■ WRITTEN PROBLEM
Please copy the material from its start through the line containing "(x=360, y=352)", swapping "card" for "panel" and changing nothing else. Leave the pictures out of your answer.

■ DATA PROVIDED
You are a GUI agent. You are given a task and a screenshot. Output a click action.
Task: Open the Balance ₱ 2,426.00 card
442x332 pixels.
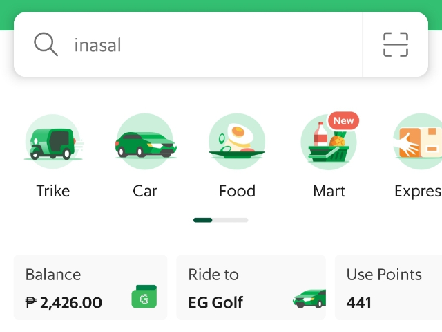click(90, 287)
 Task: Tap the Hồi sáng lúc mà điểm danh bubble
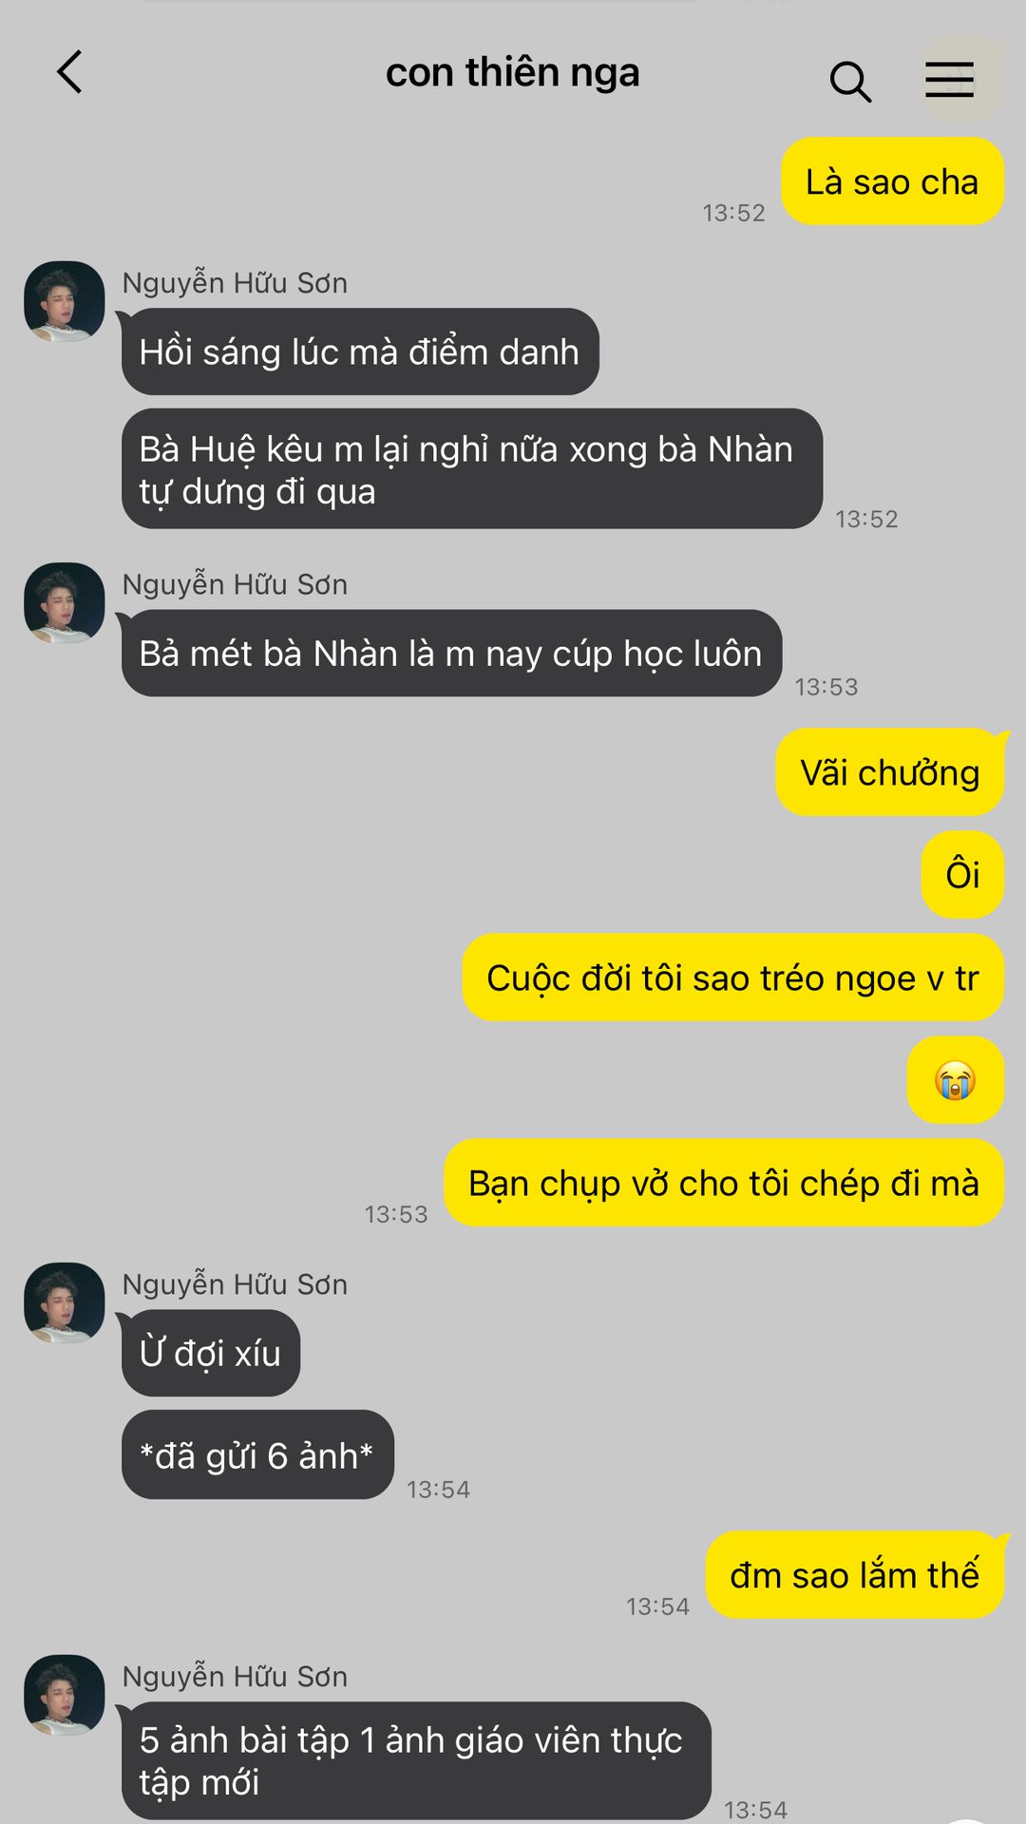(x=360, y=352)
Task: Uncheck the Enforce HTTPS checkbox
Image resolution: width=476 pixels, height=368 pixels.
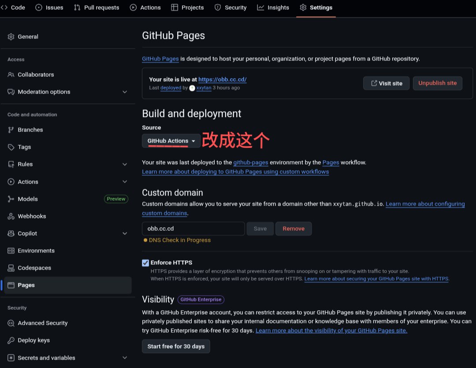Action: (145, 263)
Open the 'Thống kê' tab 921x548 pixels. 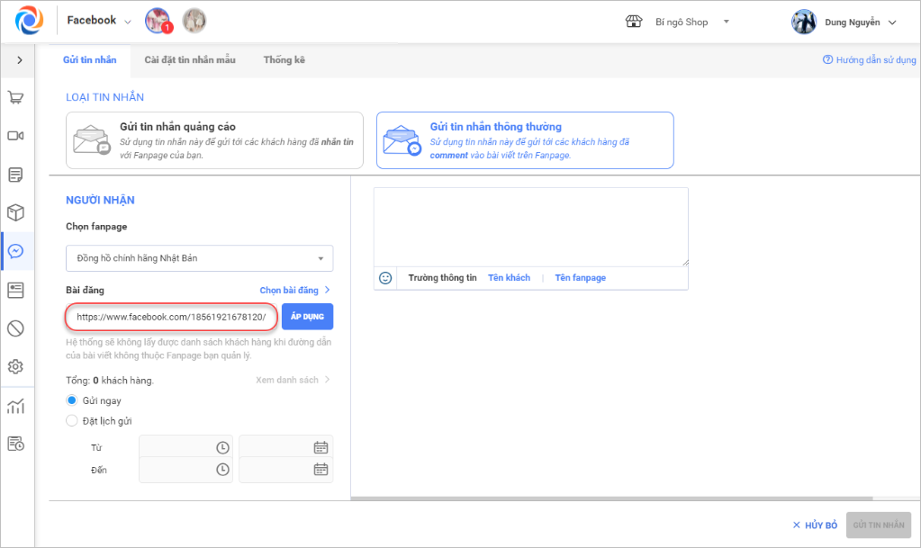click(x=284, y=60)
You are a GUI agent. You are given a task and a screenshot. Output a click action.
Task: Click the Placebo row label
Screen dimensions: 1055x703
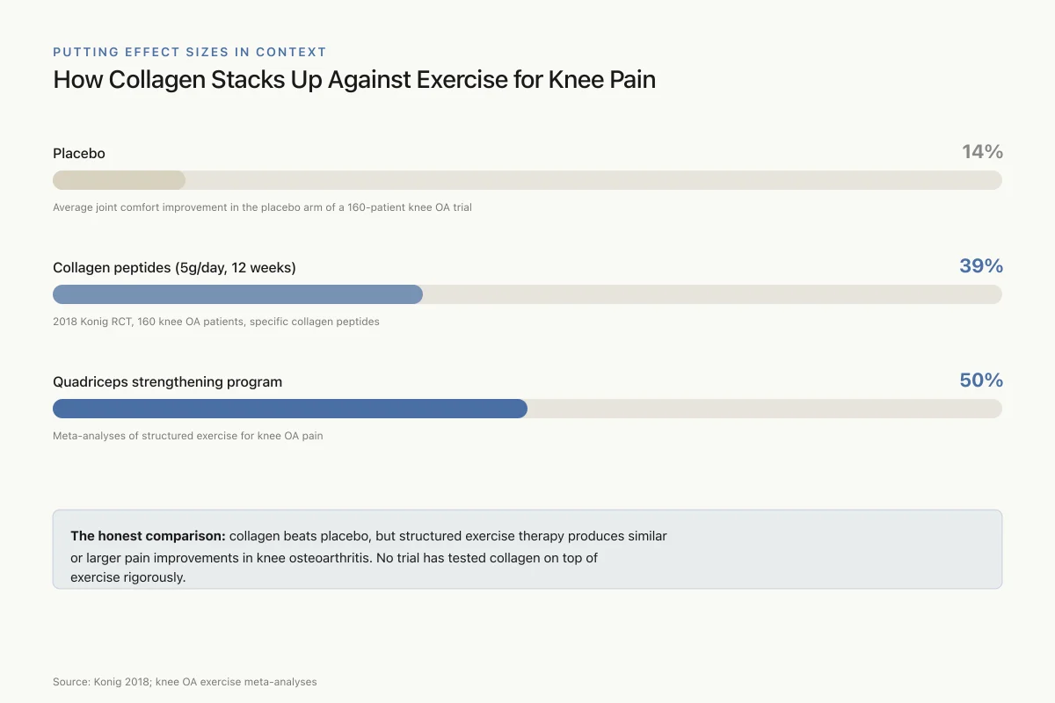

■ ANSWER TO THIS TASK
You are a GUI agent. You are given a task and a screenshot. Output a click action.
Task: Open the Balance ₱ 2,426.00 panel
442x332 pixels.
click(90, 287)
 Task: Tap the Hồi sáng lúc mà điểm danh bubble
(x=360, y=352)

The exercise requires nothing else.